Şunu da açıklamak gerek. Noktalama işaretlerini genellikle yazı dilinde kullanıyorlar insanlar. Yazı dili içindeki konumlarını belki de ezbere biliyorlar. Belki de siz bile bana sanırım, hafif bir gülümseme ile baktınız. Peki, hiç düşündünüz mü? Nokta, söylemde ne işe yarar? Virgülün görevi nedir? Nasıl söylenmelidir? Ünlem işareti? İki nokta üst üste? Nasıl söylenir?
Önce, bilinen biçimiyle “nokta” işaretinden başlayalım. Evet, nokta bir cümle içinde o cümlenin sonuna konulan işarettir.

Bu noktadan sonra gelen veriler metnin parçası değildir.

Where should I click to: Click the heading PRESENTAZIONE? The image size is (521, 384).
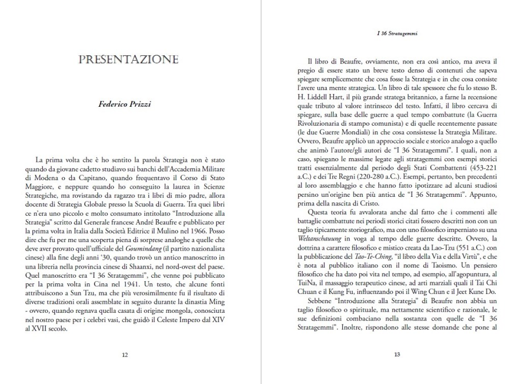(128, 60)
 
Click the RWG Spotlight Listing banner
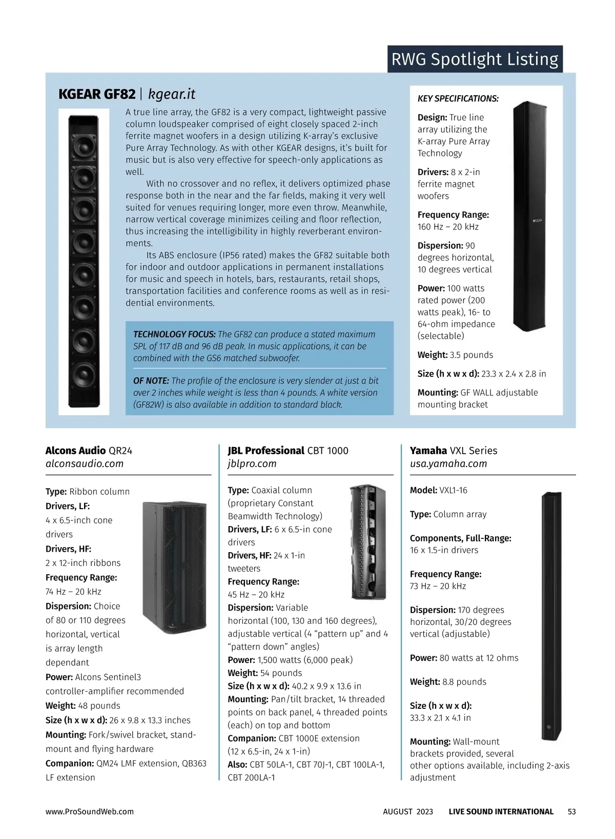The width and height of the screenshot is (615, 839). [x=475, y=59]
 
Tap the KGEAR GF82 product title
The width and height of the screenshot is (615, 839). [x=97, y=94]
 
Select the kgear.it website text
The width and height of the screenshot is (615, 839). [x=172, y=94]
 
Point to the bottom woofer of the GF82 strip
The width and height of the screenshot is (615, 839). [x=84, y=375]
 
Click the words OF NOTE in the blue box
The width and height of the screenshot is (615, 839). [x=151, y=381]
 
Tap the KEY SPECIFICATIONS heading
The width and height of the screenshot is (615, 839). [x=458, y=99]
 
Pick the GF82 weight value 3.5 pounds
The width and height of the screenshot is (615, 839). [x=471, y=355]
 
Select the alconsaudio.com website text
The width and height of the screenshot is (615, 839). [x=85, y=464]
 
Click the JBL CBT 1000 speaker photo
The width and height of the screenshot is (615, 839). [x=368, y=542]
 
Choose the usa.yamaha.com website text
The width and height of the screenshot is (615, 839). [x=448, y=464]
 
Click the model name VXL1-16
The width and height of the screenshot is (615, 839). [x=453, y=490]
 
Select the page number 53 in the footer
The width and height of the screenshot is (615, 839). [x=571, y=812]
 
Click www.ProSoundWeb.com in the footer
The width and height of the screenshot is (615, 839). [x=90, y=812]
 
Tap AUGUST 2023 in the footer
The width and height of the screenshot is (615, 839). [x=408, y=812]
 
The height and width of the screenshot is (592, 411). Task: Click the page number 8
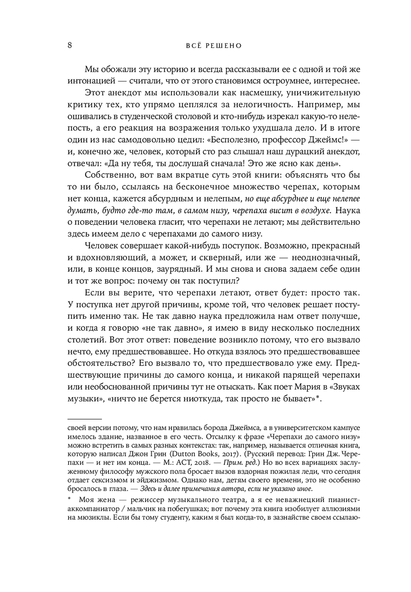click(x=70, y=45)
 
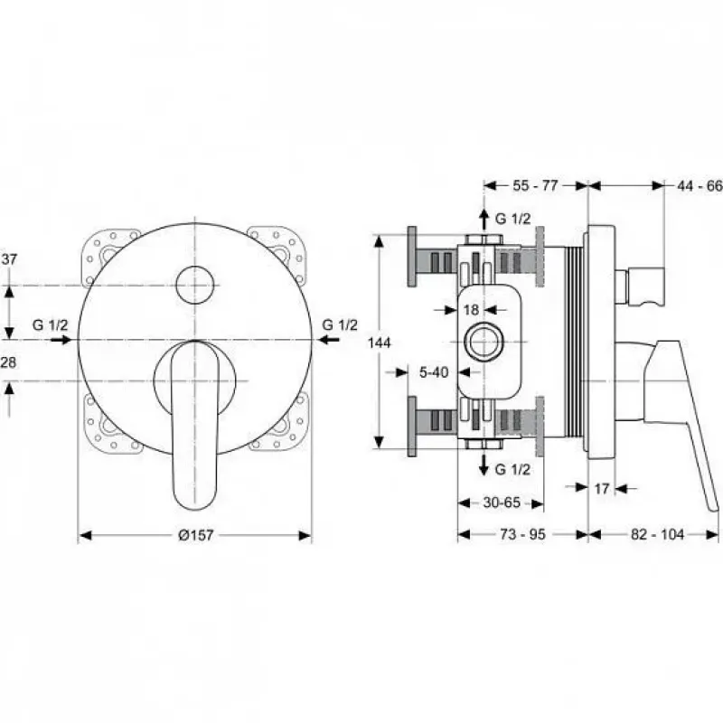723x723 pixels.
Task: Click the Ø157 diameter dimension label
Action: (x=196, y=535)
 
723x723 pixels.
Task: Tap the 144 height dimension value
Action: (x=380, y=343)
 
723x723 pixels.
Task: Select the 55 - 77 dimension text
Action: (x=535, y=185)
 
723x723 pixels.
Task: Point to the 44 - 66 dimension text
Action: (x=700, y=186)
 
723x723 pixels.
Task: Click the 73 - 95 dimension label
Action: (x=522, y=534)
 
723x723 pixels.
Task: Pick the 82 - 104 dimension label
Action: (x=657, y=534)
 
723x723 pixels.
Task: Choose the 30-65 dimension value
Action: (x=502, y=502)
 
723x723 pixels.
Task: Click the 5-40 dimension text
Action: (x=434, y=372)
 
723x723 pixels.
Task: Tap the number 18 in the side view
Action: (x=471, y=310)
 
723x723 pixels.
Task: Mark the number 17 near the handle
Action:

Söylemde ise, cümlenin bittiği anlamında tonlama yapılarak durulur. Bu duruş bir kez soluk alıp vermek zamanı kadardır. Bize nefes almamız için zaman sağlar.
“Virgül”, yarım es verdirir. Bir cümle içinde birkaç virgül olabilir. Yine de yarım es ile cümle nokta alarak sonlanır.
Söylemde ise virgül, yazımda olduğu gibi yarım nefes durdurur bizi. Dikkat etmemiz gereken asıl husus; söylem esnasında virgüllerde, devamı gelecek anlamında tonlama ile devam edilmesidir. Yani cümle bitmez. Eğer bir cümle içinde birden fazla virgül varsa her virgül devamında ki sözcüklere, küçük bir kademe ses yükseltisi ile devam edilir. Son virgüle kadar sürer bu. Son virgül, sesi düşürür ve nokta ile sonlanır cümle.
Bazı nida içeren sözcük ve heceler virgül yerine geçer. Bir başka deyişle bu sözcük ve heceler virgüldür. Tek başlarına da anlam içerebilirler.
Örneğin:
(Lakin, ya da, veya, ama, ve)
Söylemde üç nokta (…) yan yana olunca derin nefes alınıp duraklanır (Es) verilir. Nefes alıp verilince, başlayacak sözcüğün daha güçlü söylenmesine neden olur.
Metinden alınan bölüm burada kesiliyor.